Loring Daniel Dewey (1791–1867) was an early 19th-century Presbyterian minister, an agent of the American Colonization Society, an active supporter of colonization societies, a printer, and a reformer.

==Political work==
Dewey was a supporter of the American Colonization Society (ACS), which was established to relocate free Blacks from the United States to other countries, especially those in Africa. In a pamphlet issued to promote its efforts, Dewey stated that colonization was "the only possible means of gradually ridding the United States of a mighty evil, and of obliterating the foulest stain upon our nation's honor" - that is, free Blacks were a reminder of slavery. He believed they were a threat to the security and wellbeing of the country since he did not think they could be assimilated into larger society. He predicted that all Black people, with the exception of "the aged free [B]lacks," would have immigrated out of the USA within a few decades.

In early 1824, after failing to recruit enough potential emigrants and funds for the West Coast of Africa, Dewey turned his attention to relocating Black people to Haiti. Without consulting his superiors in the ACS, he wrote a letter to President Jean-Pierre Boyer's government, as Boyer had previously expressed interest in attracting immigrants and establishing ties with the USA. In his correspondence, he referred to himself as a "General Agent" of ACS and expressed concern about the working and living conditions of potential immigrants to Haiti. He inquired about whether they would be allowed to practice their own religions and suggested that ACS purchase the land from the Haitian government to establish a colony under American rule. Boyer, recognizing the political importance of the organization, quickly sent judge and diplomat Jonathas Granville to the USA with 50,000 pounds of coffee to begin the emigration process. Granville arrived in Philadelphia in May 1824 and was met by Bishop Richard Allen and several abolitionists. Three ships left the USA in September 1824 and, within two years, more than 6,000 free Blacks had emigrated to Haiti.

Despite the success of the relocation to Haiti, the ACS fired Dewey for writing to Boyer without their permission. The organization opposed his project because it went against their goal of promoting Black colonization in West Africa, though Dewey later shared that he had been told by Black people that they would prefer to move to Haiti over Africa and by white people who would be more willing to financially support the relocation to the Caribbean.
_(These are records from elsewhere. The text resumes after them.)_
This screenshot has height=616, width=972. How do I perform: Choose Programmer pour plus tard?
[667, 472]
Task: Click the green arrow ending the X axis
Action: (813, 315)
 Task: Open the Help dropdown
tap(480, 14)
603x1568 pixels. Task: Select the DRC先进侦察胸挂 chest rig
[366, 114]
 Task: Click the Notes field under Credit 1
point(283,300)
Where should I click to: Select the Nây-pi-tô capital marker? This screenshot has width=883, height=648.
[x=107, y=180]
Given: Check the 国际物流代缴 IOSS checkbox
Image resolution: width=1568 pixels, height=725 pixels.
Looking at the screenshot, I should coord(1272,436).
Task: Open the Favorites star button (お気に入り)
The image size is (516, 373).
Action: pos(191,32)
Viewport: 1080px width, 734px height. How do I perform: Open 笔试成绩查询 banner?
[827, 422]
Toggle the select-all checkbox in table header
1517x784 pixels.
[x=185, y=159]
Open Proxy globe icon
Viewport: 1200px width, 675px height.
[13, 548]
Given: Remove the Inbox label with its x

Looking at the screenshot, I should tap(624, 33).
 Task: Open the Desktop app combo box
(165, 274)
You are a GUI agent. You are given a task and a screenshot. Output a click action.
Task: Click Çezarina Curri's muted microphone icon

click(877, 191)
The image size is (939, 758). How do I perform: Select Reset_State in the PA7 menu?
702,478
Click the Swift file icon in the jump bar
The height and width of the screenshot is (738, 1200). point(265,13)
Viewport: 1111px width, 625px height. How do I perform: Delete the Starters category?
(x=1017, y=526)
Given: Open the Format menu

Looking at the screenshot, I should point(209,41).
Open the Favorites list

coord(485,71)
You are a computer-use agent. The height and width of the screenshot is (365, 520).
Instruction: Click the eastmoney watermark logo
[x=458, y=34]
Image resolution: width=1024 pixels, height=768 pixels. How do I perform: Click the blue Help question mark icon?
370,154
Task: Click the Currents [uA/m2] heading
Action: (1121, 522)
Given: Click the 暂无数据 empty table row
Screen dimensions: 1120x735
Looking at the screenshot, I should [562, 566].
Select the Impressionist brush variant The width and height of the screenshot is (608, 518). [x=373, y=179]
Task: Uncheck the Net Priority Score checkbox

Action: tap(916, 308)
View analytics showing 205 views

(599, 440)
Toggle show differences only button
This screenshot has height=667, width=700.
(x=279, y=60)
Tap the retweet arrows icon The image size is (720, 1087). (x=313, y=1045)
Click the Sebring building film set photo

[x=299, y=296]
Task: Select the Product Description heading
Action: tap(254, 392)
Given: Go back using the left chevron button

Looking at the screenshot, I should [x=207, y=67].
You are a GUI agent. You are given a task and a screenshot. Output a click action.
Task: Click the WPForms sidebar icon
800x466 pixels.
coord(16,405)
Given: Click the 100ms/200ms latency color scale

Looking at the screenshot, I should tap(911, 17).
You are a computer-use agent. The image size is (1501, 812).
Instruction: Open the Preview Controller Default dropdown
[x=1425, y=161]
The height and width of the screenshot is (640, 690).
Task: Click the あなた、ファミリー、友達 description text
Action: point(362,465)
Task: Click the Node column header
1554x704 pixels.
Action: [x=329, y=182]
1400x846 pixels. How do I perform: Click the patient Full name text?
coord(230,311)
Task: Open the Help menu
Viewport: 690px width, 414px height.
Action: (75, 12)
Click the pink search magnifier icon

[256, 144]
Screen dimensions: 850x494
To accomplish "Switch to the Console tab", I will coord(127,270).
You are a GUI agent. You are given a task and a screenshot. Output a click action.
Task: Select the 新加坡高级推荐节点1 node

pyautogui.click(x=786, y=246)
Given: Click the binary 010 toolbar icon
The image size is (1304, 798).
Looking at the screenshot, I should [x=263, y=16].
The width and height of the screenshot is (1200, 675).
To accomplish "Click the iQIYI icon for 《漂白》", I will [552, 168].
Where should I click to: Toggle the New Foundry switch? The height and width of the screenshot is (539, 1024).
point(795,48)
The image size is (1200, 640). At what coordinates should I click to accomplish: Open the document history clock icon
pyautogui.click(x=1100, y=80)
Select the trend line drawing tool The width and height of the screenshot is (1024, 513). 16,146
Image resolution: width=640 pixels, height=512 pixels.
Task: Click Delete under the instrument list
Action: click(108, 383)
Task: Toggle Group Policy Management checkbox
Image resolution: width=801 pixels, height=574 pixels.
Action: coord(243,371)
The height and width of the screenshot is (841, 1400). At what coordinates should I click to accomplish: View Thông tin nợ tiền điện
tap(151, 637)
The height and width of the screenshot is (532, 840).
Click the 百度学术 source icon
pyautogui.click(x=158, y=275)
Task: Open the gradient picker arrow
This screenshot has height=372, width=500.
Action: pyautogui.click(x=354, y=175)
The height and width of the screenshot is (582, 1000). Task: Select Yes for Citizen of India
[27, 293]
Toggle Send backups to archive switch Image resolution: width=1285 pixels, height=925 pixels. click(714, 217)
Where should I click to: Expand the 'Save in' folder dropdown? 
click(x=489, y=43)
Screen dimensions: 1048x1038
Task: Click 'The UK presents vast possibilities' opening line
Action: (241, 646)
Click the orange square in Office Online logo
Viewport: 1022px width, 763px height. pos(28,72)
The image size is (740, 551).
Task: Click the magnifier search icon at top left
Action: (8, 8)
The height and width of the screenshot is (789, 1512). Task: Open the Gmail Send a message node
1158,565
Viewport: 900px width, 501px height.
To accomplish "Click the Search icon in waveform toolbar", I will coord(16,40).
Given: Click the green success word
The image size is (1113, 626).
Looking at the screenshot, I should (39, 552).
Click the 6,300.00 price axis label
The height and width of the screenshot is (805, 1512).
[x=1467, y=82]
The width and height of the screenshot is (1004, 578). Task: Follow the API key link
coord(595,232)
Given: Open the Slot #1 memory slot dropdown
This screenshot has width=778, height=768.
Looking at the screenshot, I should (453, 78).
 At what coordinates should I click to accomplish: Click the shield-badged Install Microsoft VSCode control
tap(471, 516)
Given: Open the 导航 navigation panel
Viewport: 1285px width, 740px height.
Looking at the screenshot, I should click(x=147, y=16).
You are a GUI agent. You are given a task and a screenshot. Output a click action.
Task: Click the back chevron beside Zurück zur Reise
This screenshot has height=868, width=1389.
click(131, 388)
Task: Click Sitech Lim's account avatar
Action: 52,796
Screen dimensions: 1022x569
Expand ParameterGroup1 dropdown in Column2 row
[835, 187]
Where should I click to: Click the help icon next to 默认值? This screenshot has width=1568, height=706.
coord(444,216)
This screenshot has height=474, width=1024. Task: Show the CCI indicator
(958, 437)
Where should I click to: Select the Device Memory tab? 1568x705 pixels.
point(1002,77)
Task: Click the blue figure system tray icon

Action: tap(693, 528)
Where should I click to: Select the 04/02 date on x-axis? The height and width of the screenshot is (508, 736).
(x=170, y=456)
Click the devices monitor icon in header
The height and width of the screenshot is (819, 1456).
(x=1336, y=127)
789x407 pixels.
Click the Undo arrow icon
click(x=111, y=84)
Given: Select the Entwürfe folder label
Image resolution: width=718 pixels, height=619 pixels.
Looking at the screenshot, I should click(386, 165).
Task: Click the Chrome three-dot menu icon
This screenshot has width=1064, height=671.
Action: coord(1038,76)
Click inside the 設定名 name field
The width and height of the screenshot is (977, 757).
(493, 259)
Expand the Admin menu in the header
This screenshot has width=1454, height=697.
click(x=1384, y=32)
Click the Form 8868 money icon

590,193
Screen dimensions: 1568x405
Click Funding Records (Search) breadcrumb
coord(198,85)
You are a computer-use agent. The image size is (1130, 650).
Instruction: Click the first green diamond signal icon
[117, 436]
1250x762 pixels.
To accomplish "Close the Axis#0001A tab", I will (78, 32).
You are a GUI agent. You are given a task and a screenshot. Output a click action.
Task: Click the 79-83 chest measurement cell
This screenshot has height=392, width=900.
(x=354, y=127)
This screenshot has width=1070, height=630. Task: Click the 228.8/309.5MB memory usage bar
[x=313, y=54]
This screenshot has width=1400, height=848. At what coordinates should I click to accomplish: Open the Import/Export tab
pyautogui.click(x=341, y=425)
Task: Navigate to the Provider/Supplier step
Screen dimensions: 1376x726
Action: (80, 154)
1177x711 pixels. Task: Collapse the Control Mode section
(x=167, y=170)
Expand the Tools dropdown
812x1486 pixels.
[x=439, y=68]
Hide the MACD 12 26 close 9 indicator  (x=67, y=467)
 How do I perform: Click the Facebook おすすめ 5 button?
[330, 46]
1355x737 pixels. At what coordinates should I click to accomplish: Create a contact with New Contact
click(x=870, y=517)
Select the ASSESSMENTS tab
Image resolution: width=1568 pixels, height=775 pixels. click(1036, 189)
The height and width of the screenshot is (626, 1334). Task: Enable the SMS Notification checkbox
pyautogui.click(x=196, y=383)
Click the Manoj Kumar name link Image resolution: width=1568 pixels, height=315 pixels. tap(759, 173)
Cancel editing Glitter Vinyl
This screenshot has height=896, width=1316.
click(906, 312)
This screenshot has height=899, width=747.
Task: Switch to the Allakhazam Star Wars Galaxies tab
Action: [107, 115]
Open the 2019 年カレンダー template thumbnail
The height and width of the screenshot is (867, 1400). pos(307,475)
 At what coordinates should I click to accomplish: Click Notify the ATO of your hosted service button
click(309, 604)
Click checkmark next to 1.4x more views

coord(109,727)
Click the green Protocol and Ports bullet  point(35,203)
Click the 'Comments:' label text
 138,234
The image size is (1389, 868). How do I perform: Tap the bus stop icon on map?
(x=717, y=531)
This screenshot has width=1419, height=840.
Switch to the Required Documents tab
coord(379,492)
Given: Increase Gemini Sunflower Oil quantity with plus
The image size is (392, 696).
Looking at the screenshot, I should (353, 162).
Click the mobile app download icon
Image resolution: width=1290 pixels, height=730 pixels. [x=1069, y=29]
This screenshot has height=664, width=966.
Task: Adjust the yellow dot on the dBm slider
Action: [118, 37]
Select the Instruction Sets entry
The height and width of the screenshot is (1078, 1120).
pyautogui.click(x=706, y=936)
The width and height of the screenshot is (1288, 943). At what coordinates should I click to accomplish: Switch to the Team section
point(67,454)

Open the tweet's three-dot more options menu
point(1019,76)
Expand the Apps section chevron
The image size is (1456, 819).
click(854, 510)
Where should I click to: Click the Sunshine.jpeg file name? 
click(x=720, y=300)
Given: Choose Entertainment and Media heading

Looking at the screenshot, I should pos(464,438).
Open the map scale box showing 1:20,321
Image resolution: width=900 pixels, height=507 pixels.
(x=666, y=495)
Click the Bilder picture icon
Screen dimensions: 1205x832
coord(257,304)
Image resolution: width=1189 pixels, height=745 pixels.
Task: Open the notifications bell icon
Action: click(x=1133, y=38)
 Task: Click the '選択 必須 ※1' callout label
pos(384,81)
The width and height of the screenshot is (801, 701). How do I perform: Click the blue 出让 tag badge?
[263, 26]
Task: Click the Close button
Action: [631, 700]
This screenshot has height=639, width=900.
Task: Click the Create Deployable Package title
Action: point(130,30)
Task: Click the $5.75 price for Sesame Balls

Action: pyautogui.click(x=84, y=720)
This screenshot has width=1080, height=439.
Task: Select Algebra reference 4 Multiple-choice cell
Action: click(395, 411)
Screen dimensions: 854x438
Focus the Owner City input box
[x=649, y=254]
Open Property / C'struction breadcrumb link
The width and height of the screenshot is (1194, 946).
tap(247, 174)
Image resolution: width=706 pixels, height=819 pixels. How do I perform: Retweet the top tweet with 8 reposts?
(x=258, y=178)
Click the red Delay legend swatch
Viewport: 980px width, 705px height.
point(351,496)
Granville's personal correspondence with Boyer show that Dewey was interested in being the Haitian diplomat in the USA but Boyer refused the offer. In 1825, Boyer entered negotiations with France for recognition and agreed to pay indemnity to former planters. Because of this, Haiti's resources were depleted and they were unable to continue supporting emigration.

In the 1830s Dewey became an active member of the American Peace Society and Temperance Society and published pamphlets promoting social reform for both.